To put together the list, which includes picks from more than two dozen categories, including Literary Fiction, Children's Books, Mysteries and Thrillers, and Biography, Amazon relied on hundreds of hours of reading and months of debate and deliberation from its editorial team.
The top picks in the Children’s categories were Kevin Henkes' "Waiting," Cassie Beasley's "Circus Mirandus," and Sabaa Tahir's "An Ember in the Ashes." For Cookbooks, Ruth Reichl's "My Kitchen Year," topped the list, for Mystery, it was Paula Hawkins' "Girl on the Train," for Romance, it was J.R. Ward's "The Bourbon Kings," and for Biography/Memoir, Mary Norris's "Between the World & Me."
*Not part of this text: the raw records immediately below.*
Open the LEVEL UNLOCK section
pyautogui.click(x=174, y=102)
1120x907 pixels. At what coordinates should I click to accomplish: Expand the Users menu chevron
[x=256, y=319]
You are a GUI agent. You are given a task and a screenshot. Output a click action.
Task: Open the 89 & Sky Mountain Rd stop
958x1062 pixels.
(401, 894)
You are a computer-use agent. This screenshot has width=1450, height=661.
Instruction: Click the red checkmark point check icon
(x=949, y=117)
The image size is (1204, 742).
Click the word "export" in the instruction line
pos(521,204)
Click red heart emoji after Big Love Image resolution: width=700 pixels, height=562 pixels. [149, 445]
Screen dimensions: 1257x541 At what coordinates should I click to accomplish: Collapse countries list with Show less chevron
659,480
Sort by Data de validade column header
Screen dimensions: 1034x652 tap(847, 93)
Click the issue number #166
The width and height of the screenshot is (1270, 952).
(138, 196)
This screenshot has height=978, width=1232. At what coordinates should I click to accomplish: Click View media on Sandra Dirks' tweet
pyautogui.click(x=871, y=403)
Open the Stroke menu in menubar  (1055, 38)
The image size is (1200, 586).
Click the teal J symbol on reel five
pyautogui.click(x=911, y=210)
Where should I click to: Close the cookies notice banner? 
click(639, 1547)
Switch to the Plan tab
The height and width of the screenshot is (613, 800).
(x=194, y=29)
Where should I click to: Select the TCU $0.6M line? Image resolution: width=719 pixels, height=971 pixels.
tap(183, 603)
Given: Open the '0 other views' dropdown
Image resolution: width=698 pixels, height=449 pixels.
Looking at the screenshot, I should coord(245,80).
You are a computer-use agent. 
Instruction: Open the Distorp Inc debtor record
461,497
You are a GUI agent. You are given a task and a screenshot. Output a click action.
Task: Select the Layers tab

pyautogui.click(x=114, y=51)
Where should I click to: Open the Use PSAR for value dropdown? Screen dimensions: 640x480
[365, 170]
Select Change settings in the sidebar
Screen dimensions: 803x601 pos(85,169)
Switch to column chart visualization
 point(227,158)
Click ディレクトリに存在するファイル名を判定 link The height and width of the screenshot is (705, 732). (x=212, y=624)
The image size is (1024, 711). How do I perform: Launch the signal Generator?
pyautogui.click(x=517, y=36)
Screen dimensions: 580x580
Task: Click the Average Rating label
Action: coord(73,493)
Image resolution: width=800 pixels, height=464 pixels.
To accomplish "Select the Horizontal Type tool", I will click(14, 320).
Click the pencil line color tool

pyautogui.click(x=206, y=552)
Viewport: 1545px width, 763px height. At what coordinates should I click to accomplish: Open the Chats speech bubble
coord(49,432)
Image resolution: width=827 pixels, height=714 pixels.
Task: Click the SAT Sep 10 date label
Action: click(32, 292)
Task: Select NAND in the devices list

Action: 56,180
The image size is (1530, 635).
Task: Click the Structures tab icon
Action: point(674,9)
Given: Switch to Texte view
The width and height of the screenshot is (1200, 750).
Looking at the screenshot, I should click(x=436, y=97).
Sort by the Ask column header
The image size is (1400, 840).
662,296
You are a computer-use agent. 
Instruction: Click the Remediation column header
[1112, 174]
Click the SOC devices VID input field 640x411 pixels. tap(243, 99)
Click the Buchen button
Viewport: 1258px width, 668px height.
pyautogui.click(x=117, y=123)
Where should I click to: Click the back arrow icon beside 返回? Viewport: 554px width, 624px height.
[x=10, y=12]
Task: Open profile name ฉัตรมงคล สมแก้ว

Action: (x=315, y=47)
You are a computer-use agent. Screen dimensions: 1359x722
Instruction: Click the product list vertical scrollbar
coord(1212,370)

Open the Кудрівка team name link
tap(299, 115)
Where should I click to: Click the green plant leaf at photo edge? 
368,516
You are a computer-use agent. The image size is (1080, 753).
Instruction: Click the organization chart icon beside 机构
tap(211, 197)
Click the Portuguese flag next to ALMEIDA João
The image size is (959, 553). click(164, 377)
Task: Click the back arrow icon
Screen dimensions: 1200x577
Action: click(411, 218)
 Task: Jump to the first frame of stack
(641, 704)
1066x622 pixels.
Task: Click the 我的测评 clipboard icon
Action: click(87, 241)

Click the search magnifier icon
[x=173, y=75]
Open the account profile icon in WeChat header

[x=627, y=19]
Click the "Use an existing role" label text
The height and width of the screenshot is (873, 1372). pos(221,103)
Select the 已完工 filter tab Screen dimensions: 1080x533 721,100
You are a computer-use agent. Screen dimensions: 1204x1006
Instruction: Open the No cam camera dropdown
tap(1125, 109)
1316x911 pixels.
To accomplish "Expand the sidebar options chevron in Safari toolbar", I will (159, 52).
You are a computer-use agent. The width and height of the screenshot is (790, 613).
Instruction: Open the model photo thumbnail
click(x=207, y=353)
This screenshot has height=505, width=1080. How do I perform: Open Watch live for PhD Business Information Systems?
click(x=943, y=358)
Here’s a look at the Top 10 editors’ picks for the year:
- "Fates and Furies," by Lauren Groff: An unusual, fascinating and intricate look at how two people can be married for years and still know so little about each other.
- "Between the World and Me," by Ta-Nehisi Coates: A fiercely intelligent book about race in America, told by a father to his teenaged son.
- "Becoming Nicole," by Amy Ellis Nutt: The inspiring true story of how one transgendered child began to change the world.
- "An Ember in the Ashes," by Sabaa Tahir: Addictive and harrowing, this Young Adult novel is about political power, crippling deceit, and, ultimately, hope.
- "The Nightingale," by Kristin Hannah: Two French sisters cope very differently with World War II in this compulsively readable novel.
- "The Wright Brothers," by David McCullough: This is classic McCullough: a complete, erudite and engagingly human story about the early days of aviation and the all-American boys who pioneered it.
- "H is for Hawk," by Helen Macdonald: A brilliant memoir about the unusual, personal way one woman dealt with the loss of her father.
- "Purity," by Jonathan Franzen: A big fat novel about disaffected youth, the Internet and journalism. Oh, and love and family, too.
- "Hold Still," by Sally Mann: In her memoir, the award-winning and controversial photographer Sally Mann uses words to create pictures of her life.
- "The Girl on the Train," by Paula Hawkins: A wildly popular thriller about all the bad things that can happen when you step into other people’s lives.